THE DEVIL DOES NOT HAVE A SHADOW …

31/01/2019 Off By Marko Poolamets
THE DEVIL DOES NOT HAVE A SHADOW …

… is the title of a novel by Hilja Rüütli (1921-2009) and Helmut Tarand, describing the sufferings in the KGB prison cells at Pagari Street and the Patarei Prison. I thought about this book again not only because it is an excellent book, but I happened to read somewhere about the tradition of lighting candles at the tomb of Julius Kuperjanov, stating that it had started as late as in the 1950s. I do have immediate personal experience with the tradition as well, but in this instance I would like to point out that it actually started much earlier, namely on the first Independence Day after Soviet occupation. This was when the pupils of the newly renamed Tartu Secondary School No 5 (the former Tartu College) upon the initiative of Hilja Rüütli came to school dressed in the blue, black and white colours of the flag of independent Estonia and after school went to the Raadi Cemetery to light candles at Julius Kuperjanov’s tomb.

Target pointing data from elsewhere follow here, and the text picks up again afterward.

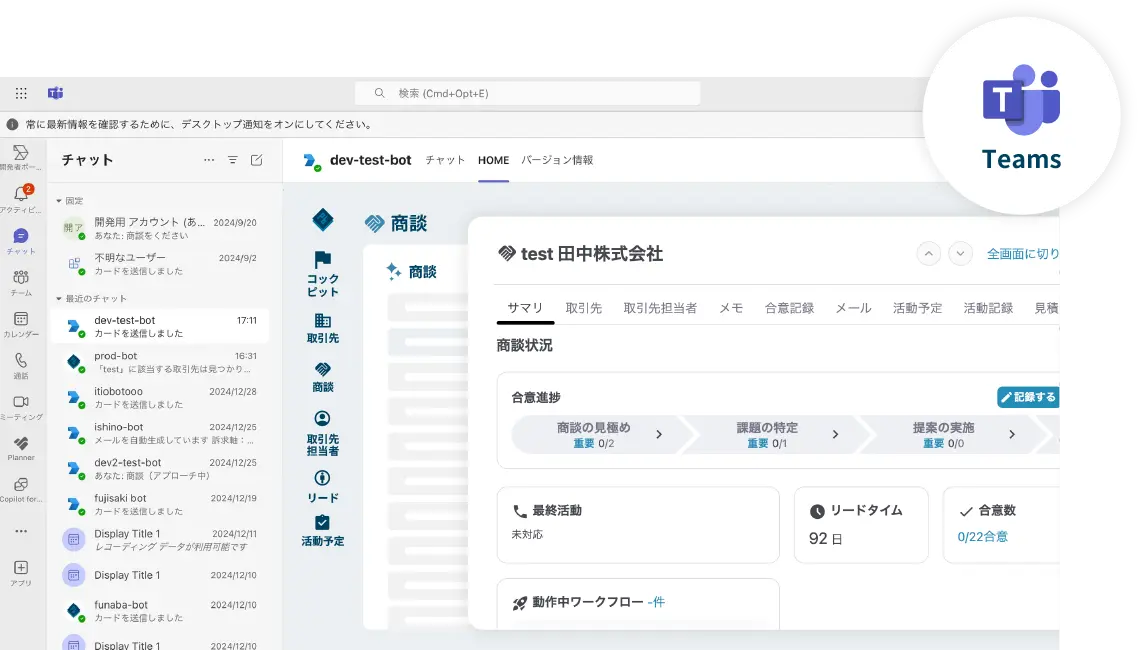Select the 合意記録 tab
Viewport: 1138px width, 650px height.
point(789,308)
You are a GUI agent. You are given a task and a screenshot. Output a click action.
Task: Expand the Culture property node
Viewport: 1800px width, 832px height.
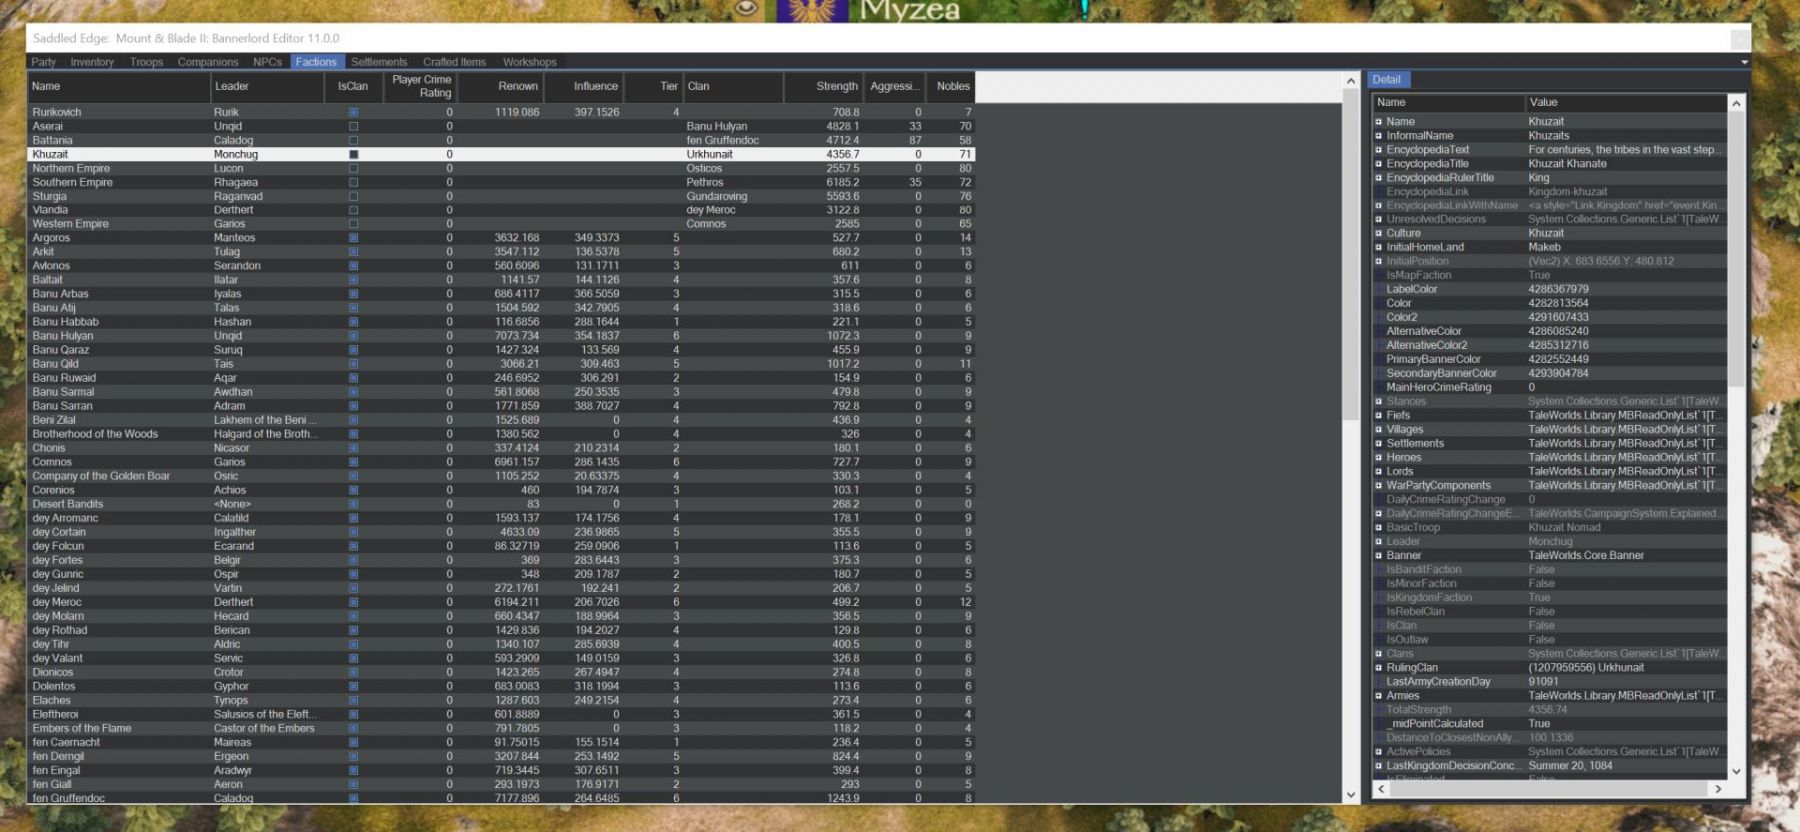coord(1379,233)
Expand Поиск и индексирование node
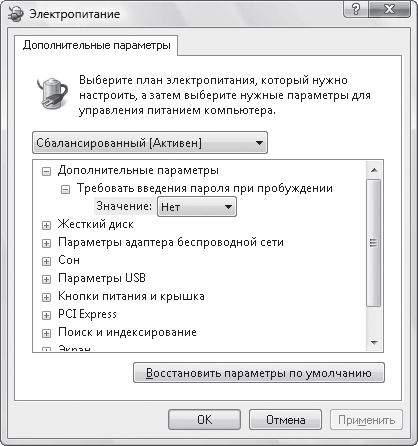 tap(46, 333)
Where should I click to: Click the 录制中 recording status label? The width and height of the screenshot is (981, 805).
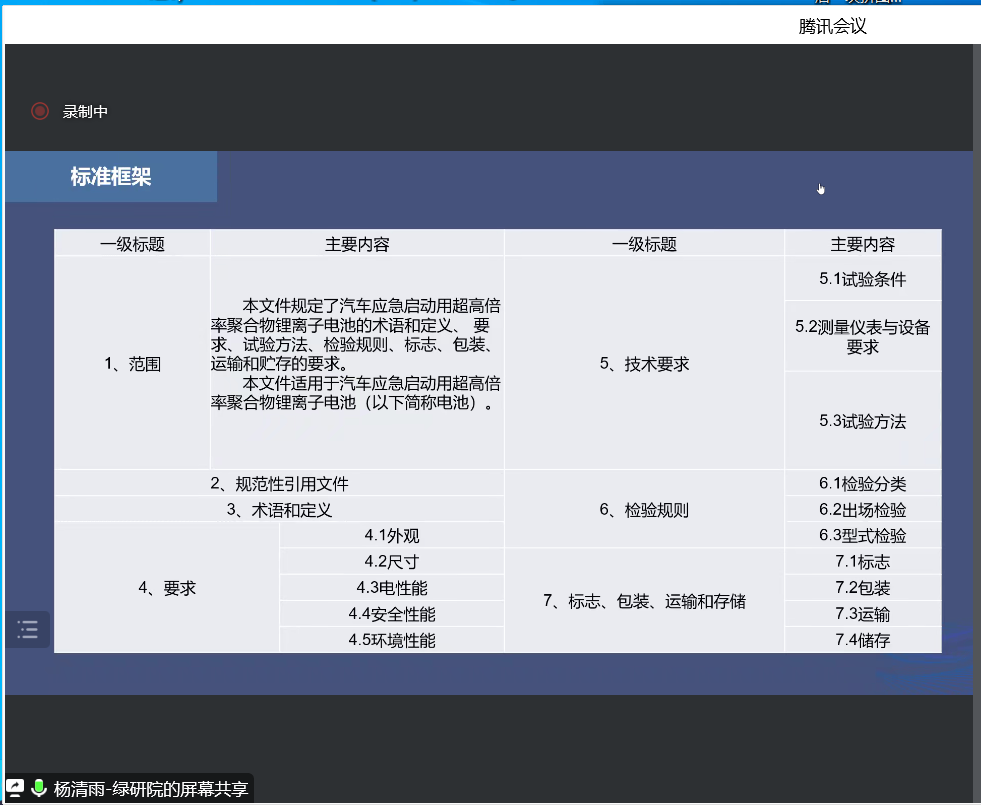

This led to Hilja Rüütli’s expulsion from college, but later she could still attend University of Tartu. In 1944 she fought as medic with the Finnish Boys (Estonian volunteers who had returned after fighting in Finland) in the bloody battles on the Tartu front. Thereafter she stayed in Estonia, was arrested in 1945, was beaten and tortured in the Pagari and Patarei prisons and then deported to Siberia. Together with Helmut Tarand, another “graduate of the Beria Academy”, she wrote a book about their ordeal, had it secretly taken abroad and published in the West. I never asked why they had taken such an enormous risk, for if discovered, they would have found themselves heading back to Siberia once again.  For them it was the most natural and obvious thing to do – to continue their struggle by other means. Remembering had become the most effective weapon in the fight against violence. Maybe even more effective than others; take for instance the Forest Brothers – they themselves were killed but the legend they had created could not be destroyed.

Remembering is not only important for resistance, it is also a vaccine against the return of communist violence. The monumental Maarjamäe Memorial to Victims of Communism should make everyone think twice. The current developments in Russia, the country that has suffered horribly because of communist terror, give reason for concern though: there they rather tend to remember the killers than the killed. One should not talk of the devil, but this could lead to new killings. Naturally, remembering is not easy. This is why the devil has no shadow – he does not wish to be remembered.

Based on the above it should be quite clear, why I am supporting the idea of creating the Museum for the Victims of Communism in the Patarei Prison. Yes, it would cost a fortune. Build a hotel or a spa in the former KGB torture cells and the money starts rolling in! I do understand people who are saying that Estonia is still living in the past. And it is true that more and more monuments to the past are created in Estonia. This really does not seem reasonable. But have we ever been too reasonable through our history? Creating our own state and defending it in the War of Independence were definitely not. But it is because we did those things that we exist today. Enn Sarv (1921-2008) has written in his excellent book “The Duty of Remembering” (“Mäletamise kohustus”): “The Estonians have a proverb: the world was not created for living, but for learning how to live. Only the past can teach us this and that is why we have the duty to remember and recall everything we have gone through”.